Fey also sees Domingo’s acting background come through when he’s behind the camera, noting, “A lot of times in TV directing, you can’t really talk about the acting choices you make, because the days go by so quickly. But he’s always, in that way, the actor first, and he’s concerned with making sure everyone feels like they get enough shots.”

Domingo explains, “You have to be the captain of the ship. You have to inspire everyone to bring the best ideas into practice. I’m always the kind of person who says ‘Yes, and…’. I love that as an actor, but also as a director.” “I don’t like to hear the word ‘no’ a lot, because I feel like I’m very pragmatic when it comes to budgets and the scope, size and size of what can be achieved. I also want people to start with a ‘yes’ spirit before we get bogged down in the ‘no’ and what we can’t do,” he adds.
The four seasonsSeason 2 started off as another TV series for Domingo, trancehas come to an end. Over the course of three seasons, Ali Domingo was primarily present in the diner booth, doling out hard-earned wisdom on Zendaya’s street style, serving as her patron and the moral center of the show. In the final two episodes of the HBO drama, Ali takes center stage.
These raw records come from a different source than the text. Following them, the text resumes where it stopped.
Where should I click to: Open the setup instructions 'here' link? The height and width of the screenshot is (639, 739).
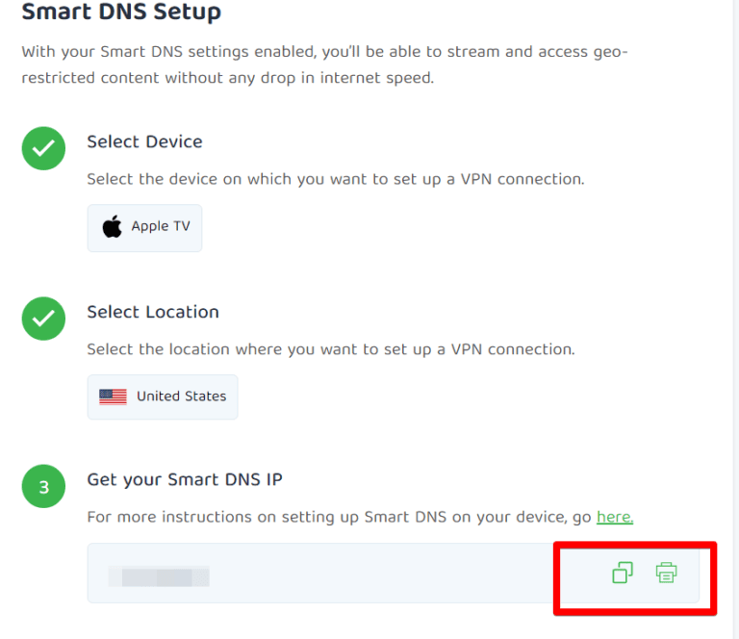[x=614, y=517]
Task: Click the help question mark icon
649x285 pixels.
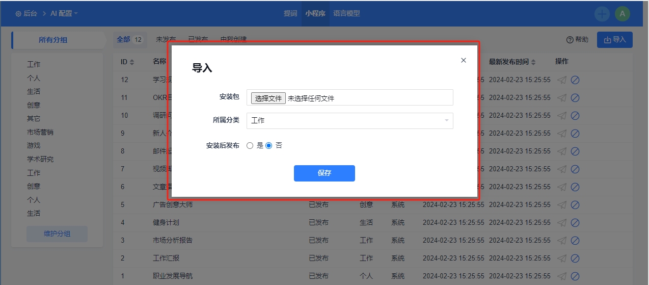Action: [x=570, y=40]
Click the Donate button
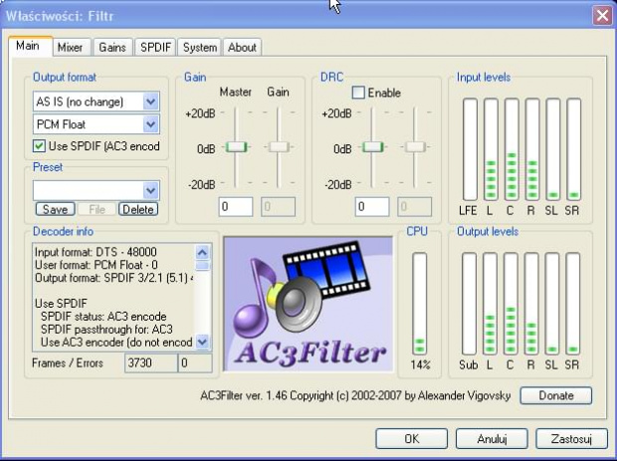 (x=555, y=395)
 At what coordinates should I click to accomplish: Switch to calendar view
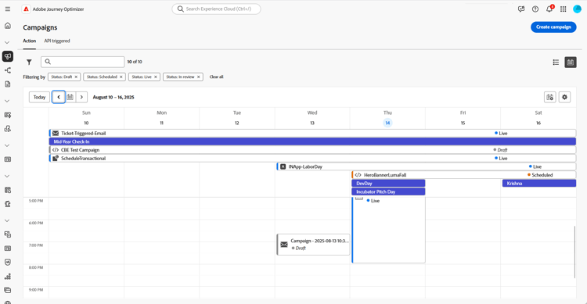tap(571, 63)
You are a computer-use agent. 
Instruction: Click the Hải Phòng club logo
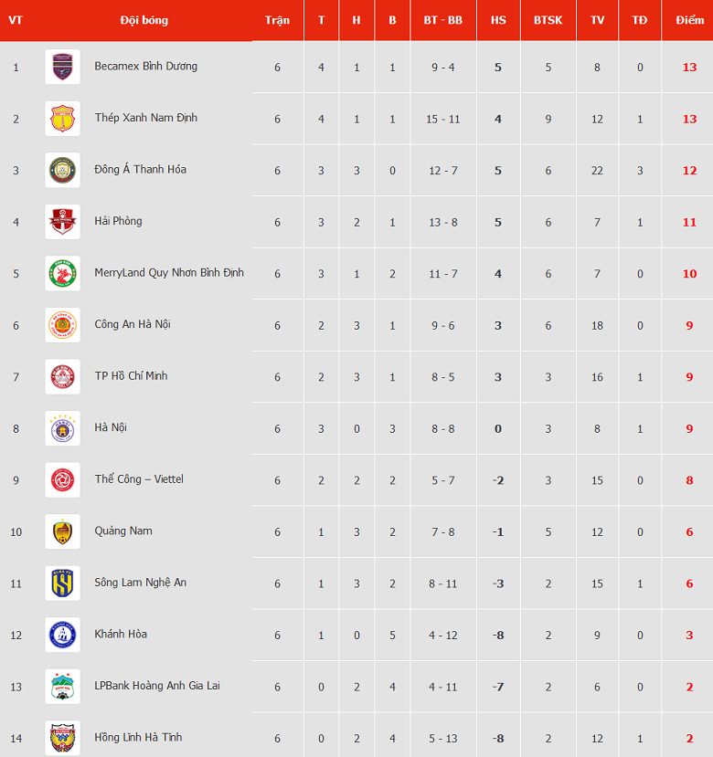(x=63, y=222)
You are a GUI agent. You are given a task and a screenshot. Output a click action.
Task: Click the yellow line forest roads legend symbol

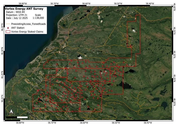8,24
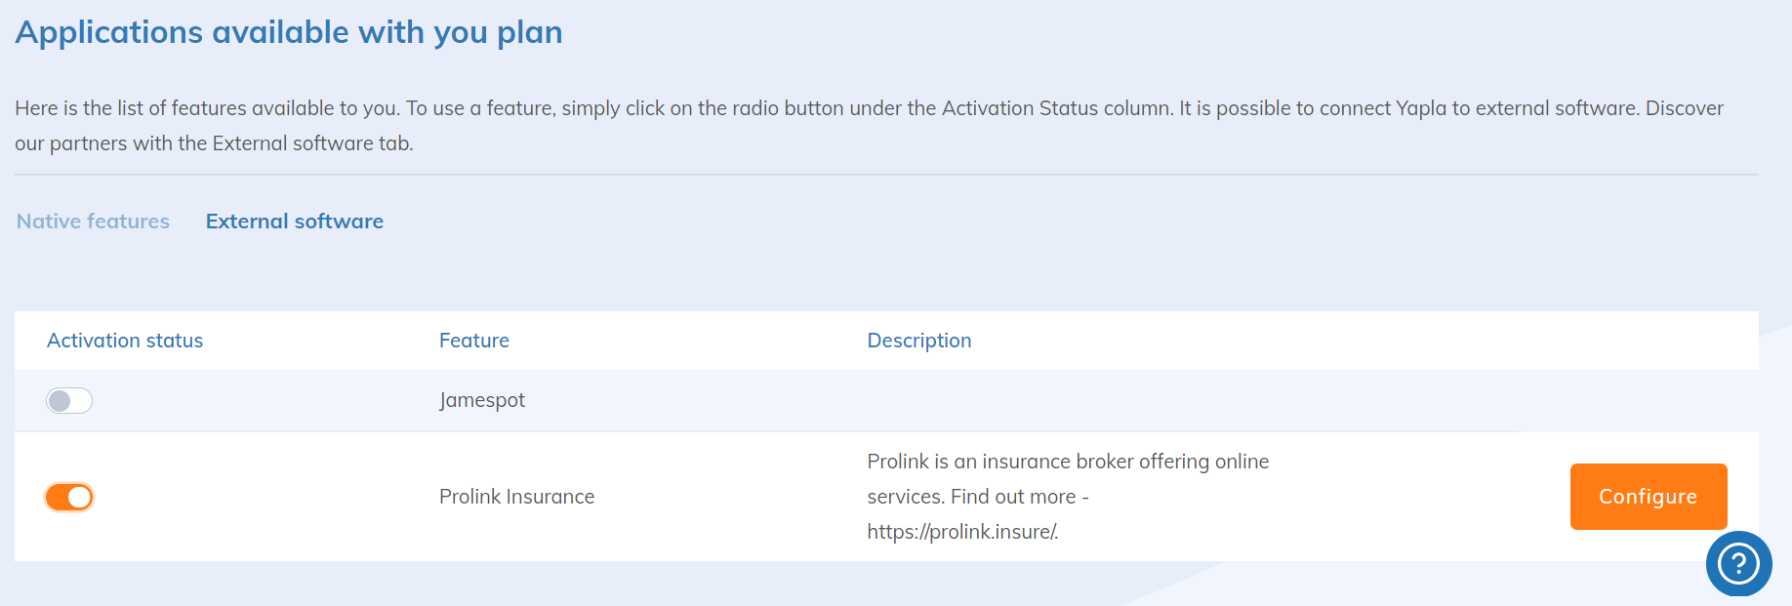Click the empty description cell in Jamespot row
This screenshot has width=1792, height=606.
1074,400
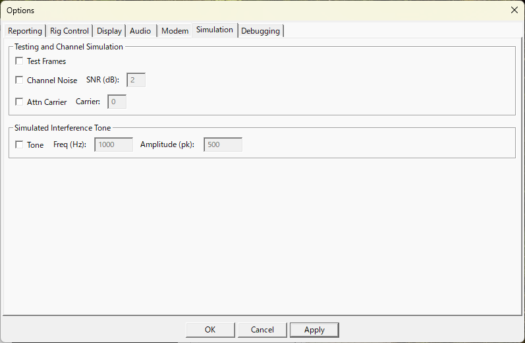Toggle the Channel Noise checkbox

(19, 80)
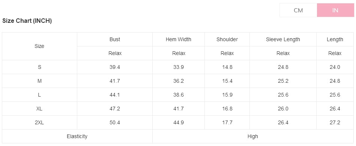The image size is (356, 146).
Task: Select the S size row label
Action: (x=39, y=67)
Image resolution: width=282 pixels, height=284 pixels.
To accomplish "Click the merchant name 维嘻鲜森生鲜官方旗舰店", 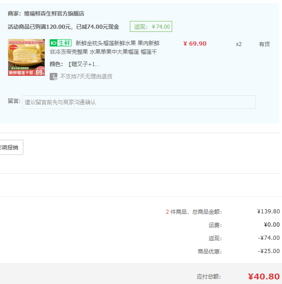I will point(54,14).
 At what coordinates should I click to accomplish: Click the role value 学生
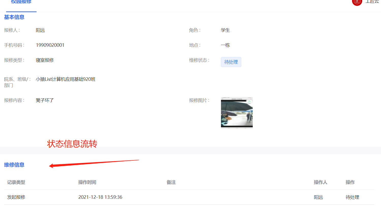click(x=225, y=30)
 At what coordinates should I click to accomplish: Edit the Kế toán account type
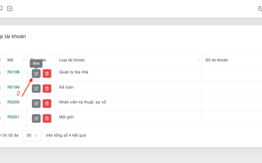click(36, 89)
While he hints at his past throughout the series, the audience finally sees Ali’s former life as an addict. In flashbacks, he is shown cheating on his wife and having abusive tendencies towards his loved ones. This is revealed as Ali, in the present, tries to help Rue navigate her truly untenable position at the center of rival drug lords. Whether in the past or in the present, trance Ali is uprooted from the four comfortable walls of the restaurant.
“We wanted to uncover more about Ali and his survival mechanisms, and see how it actually works,” Coleman said. THR Back in April, just as the season was starting to air. “Instead of being philosophical and talking about it, he’ll actually be more actionable about it.”
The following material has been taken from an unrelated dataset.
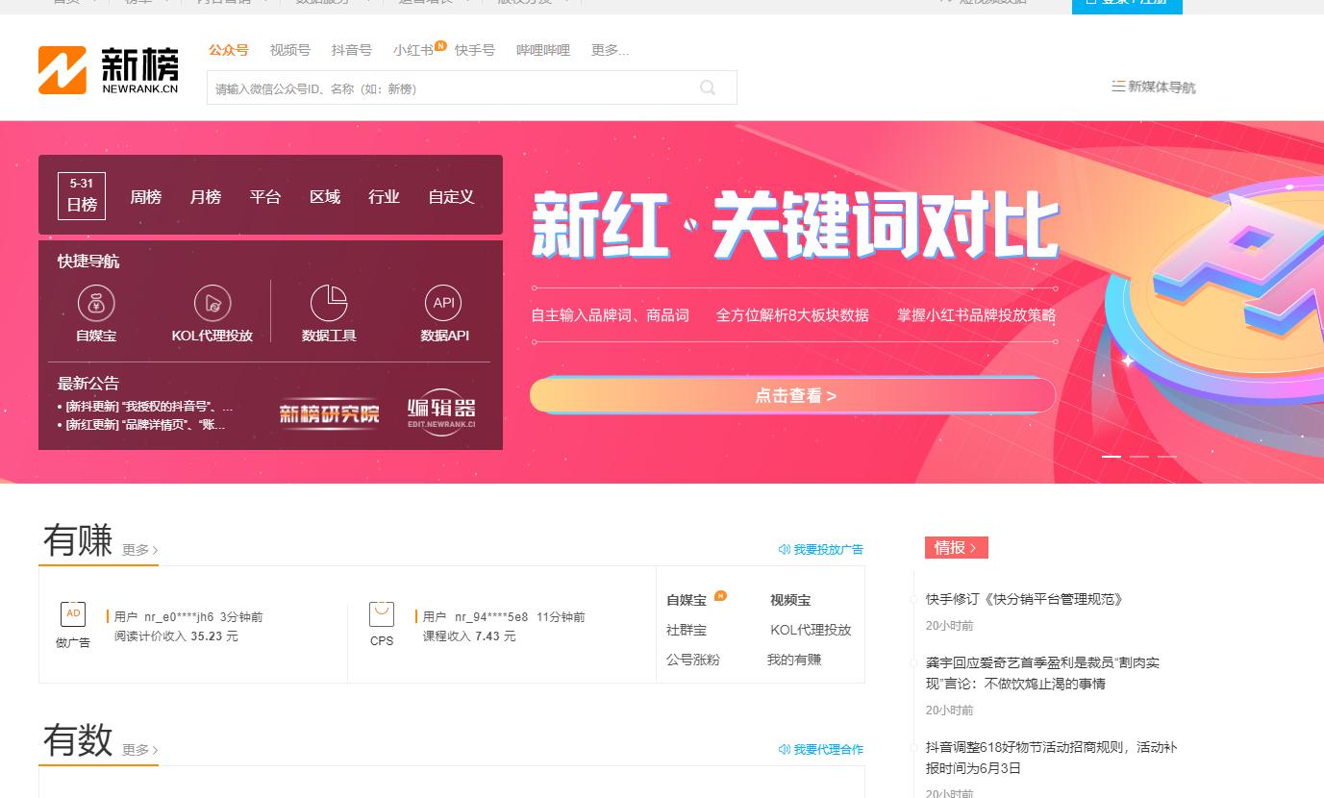1324x798 pixels.
Task: Click the CPS shopping bag icon
Action: pyautogui.click(x=381, y=613)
After watching tranceSeries Conclusion “More doable” is an understatement. Ali, who was the series’ resident mentor, father figure, listening ear, voice of reason and confidant, turns into something of an action hero in a revenge plot. When Roo overdoses on fentanyl-laced pills, Ali tracks down the man behind the operation, Big Season resident, Alamo (Adewale Akinnuoye-Agbaje), and challenges him to an old-fashioned duel with a sawed-off shotgun, no less! In the end, it’s Ali Domingo who brings the final curtain down trance.

As the episodes began airing, HBO refused to confirm that the long-awaited third season would be the last. By the time the finale aired, the network and creator Sam Levinson acknowledged the show’s conclusion.
For his part, Domingo expressed his satisfaction. Every season, including two two-hour specials, Levinson told his team to treat it as if it were the end. In the end, Domingo says, “I know I did everything I could.”